= Hiroko Sasaki =

Japanese pianist

Hiroko Sasaki is a Japanese pianist who performs in Europe, North America and Asia.

==Education==
At age 13, she began studying at the Yehudi Menuhin School in England. Soon after, she made her European début. At 16, she entered the Curtis Institute in Philadelphia in the United States, where she studied with Leon Fleisher, graduating in 1994. She later earned a Master of Music degree with Fleisher from the Peabody Conservatory in Baltimore, and an Artist Diploma from the Royal Conservatory of Music in Toronto, Canada.

==Career==
Sasaki continues to perform extensively as recitalist and chamber musician in England, Scotland, Taiwan, France, Hungary, Switzerland, Canada and the United States. She gives annual recitals in Carnegie's Weill Hall and makes frequent tours of Japan. She is on the faculty of the Bard College Conservatory of Music in Annandale-on-Hudson, New York.
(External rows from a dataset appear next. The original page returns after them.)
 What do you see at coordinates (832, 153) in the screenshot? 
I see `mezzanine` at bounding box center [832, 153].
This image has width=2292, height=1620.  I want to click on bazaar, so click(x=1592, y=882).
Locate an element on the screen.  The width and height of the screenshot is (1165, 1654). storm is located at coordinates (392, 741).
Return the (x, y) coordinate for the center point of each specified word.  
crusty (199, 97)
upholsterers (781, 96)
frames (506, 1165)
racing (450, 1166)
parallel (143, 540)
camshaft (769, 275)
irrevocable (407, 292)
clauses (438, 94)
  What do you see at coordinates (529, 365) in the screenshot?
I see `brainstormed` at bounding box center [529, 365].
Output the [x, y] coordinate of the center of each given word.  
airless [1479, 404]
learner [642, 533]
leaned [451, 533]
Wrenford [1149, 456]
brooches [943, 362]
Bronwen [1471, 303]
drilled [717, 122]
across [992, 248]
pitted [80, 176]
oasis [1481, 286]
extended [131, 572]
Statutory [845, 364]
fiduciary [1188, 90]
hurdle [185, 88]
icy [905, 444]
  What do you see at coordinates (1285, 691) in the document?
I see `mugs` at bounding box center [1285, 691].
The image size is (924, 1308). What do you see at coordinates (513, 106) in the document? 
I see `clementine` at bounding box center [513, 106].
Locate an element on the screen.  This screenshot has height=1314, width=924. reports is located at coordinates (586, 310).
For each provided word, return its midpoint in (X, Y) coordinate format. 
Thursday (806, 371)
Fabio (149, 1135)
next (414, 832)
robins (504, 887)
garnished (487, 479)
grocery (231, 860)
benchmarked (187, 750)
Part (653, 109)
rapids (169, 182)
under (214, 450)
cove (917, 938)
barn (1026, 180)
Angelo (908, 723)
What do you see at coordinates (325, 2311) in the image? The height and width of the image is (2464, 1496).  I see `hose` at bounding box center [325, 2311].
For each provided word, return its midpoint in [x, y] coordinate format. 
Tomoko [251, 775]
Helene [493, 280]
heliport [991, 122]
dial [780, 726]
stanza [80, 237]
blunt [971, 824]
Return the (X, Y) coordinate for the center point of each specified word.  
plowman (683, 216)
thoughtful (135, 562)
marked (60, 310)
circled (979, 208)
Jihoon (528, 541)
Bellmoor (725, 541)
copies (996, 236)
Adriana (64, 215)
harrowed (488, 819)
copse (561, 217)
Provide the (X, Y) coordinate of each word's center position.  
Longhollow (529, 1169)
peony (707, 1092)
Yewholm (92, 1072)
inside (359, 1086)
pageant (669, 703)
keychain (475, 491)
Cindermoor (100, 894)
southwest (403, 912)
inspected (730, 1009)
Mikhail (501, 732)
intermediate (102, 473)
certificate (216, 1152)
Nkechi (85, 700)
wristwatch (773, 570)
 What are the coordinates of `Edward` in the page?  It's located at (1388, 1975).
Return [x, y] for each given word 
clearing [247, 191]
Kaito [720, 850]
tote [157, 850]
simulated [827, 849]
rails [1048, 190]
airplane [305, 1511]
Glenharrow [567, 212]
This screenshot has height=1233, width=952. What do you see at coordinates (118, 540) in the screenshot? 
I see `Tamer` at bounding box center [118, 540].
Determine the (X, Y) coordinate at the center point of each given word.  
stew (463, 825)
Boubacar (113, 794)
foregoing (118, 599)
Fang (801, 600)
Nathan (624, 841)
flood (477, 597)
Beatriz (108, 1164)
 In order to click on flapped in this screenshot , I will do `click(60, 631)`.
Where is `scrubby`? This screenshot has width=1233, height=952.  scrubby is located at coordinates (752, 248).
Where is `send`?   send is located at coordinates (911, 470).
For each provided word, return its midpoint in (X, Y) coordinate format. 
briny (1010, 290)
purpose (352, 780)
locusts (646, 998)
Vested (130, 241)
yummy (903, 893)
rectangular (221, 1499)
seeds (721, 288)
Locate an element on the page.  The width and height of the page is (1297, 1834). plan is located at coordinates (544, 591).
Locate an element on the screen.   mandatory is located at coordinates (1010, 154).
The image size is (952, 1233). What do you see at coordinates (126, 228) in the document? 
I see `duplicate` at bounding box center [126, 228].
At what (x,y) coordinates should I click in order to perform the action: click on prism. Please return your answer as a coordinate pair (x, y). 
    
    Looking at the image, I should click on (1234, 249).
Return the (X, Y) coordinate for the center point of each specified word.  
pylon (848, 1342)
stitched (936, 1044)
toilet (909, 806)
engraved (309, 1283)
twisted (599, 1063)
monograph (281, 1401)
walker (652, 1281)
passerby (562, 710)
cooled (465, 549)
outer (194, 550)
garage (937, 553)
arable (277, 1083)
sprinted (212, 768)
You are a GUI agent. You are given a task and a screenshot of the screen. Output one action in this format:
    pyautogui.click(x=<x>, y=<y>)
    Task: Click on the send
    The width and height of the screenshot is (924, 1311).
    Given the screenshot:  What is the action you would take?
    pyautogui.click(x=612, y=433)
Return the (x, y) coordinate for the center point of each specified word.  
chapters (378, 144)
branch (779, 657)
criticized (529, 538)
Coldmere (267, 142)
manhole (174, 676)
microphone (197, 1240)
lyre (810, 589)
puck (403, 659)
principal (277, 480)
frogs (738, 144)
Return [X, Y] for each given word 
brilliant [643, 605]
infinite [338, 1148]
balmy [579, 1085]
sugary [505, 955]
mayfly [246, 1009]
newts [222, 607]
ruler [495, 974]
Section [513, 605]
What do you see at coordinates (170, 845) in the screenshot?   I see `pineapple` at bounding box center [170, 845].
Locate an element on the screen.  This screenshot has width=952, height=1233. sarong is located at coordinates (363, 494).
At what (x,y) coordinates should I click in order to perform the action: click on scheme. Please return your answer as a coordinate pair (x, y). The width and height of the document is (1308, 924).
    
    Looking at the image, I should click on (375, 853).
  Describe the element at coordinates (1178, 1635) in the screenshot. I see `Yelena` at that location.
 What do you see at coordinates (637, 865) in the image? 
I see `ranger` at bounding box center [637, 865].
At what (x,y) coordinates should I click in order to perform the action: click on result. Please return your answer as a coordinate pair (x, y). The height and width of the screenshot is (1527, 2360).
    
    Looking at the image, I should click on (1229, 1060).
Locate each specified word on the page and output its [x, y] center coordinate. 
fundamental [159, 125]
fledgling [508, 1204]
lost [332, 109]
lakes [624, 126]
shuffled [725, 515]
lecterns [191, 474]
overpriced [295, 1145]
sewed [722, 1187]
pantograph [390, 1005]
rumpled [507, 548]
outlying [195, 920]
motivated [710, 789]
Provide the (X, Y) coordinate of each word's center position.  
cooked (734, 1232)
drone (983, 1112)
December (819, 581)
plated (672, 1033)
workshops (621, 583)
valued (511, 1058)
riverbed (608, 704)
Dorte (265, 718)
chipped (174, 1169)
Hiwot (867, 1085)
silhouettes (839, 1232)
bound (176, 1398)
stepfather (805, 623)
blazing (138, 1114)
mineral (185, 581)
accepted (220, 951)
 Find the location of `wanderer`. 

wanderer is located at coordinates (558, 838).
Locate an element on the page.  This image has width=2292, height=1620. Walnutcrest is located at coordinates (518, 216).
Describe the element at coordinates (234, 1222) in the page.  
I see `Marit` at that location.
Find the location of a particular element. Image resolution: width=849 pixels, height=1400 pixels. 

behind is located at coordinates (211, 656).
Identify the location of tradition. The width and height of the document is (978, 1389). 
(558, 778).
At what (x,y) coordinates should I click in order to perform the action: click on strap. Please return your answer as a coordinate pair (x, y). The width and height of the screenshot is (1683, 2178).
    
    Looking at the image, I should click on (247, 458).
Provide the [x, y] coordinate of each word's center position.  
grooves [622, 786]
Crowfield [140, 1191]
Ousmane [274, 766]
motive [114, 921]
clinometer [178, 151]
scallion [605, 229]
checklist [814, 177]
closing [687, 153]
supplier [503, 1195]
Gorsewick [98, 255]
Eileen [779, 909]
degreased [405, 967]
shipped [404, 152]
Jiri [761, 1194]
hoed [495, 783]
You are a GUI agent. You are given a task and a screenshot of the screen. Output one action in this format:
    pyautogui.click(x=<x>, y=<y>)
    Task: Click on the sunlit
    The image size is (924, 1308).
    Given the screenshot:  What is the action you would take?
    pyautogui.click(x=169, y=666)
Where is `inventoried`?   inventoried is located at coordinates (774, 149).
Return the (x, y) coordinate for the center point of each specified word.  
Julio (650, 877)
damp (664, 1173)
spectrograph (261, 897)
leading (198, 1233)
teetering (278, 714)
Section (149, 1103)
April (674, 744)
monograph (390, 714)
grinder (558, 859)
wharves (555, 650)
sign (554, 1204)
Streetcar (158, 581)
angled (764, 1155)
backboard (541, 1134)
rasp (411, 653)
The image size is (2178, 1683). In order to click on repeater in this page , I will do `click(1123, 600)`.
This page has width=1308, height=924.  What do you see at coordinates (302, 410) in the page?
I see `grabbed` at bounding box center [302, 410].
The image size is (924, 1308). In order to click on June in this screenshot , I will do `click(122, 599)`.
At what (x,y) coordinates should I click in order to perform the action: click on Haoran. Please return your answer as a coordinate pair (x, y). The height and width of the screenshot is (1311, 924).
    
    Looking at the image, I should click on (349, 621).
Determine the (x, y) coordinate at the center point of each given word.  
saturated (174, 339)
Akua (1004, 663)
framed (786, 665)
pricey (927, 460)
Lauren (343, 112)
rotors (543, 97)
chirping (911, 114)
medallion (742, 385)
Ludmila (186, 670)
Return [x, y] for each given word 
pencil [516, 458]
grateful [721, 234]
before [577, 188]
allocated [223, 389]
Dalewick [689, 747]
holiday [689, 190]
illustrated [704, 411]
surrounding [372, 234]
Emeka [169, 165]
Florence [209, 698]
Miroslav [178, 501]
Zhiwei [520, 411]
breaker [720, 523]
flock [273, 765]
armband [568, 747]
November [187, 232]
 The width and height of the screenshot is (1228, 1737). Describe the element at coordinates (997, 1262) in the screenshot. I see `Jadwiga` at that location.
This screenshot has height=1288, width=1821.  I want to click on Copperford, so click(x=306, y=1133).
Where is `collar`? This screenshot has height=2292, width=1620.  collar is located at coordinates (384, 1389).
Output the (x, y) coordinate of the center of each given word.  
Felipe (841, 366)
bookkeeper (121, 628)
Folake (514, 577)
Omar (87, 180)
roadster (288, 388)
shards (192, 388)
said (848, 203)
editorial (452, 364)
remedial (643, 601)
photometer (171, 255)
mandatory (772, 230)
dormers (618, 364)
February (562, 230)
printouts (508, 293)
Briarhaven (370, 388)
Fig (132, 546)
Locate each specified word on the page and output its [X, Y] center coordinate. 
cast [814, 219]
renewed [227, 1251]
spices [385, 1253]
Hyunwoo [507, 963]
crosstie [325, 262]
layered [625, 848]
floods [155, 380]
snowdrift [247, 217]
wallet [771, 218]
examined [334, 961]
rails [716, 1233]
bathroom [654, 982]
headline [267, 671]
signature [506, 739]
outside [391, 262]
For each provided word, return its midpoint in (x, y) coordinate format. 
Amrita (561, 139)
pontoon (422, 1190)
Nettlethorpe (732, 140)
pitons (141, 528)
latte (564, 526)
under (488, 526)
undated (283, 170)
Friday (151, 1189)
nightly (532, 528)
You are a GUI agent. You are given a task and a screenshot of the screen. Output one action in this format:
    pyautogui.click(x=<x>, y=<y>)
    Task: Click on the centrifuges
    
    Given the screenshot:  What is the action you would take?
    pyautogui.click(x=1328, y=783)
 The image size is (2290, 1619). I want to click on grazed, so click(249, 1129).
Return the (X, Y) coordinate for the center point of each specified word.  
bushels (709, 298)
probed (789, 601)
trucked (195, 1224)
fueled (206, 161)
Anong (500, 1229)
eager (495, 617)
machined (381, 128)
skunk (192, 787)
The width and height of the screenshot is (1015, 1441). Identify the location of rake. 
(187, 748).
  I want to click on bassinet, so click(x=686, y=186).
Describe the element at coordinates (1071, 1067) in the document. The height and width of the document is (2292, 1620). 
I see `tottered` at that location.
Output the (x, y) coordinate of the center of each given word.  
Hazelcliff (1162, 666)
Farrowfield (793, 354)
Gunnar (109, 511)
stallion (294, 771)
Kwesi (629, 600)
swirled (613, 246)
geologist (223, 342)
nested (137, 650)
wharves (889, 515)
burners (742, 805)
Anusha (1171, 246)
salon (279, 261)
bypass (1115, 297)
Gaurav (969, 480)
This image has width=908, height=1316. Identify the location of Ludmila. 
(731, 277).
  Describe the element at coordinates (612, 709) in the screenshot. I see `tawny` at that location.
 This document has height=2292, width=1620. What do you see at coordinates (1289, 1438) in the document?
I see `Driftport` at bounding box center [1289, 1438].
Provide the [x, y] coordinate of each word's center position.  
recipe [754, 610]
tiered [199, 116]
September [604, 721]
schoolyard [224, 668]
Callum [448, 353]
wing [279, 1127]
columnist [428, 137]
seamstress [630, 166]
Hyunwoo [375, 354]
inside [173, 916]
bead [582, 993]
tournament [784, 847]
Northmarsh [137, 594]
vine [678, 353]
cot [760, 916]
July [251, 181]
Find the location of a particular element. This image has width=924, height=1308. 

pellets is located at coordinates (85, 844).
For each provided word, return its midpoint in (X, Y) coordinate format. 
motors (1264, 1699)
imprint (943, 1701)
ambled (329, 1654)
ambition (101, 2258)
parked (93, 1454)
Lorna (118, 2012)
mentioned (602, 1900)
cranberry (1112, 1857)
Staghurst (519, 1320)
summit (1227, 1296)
She is a member of The Amadeus Trio, an American piano trio.

==Discography==
Her performance of works for piano by Claude Debussy on a restored Pleyel concert grand piano that existed at the time Debussy composed the works received a very positive review in The Guardian.
- Debussy : Preludes, Book I & II, Hiroko Sasaki – Pleyel 1873 (Piano Classics record label)
She has also recorded the Complete Sonatas for Cello and Piano by Frank Ezra Lévy, with Scott Ballantyne, for Naxos.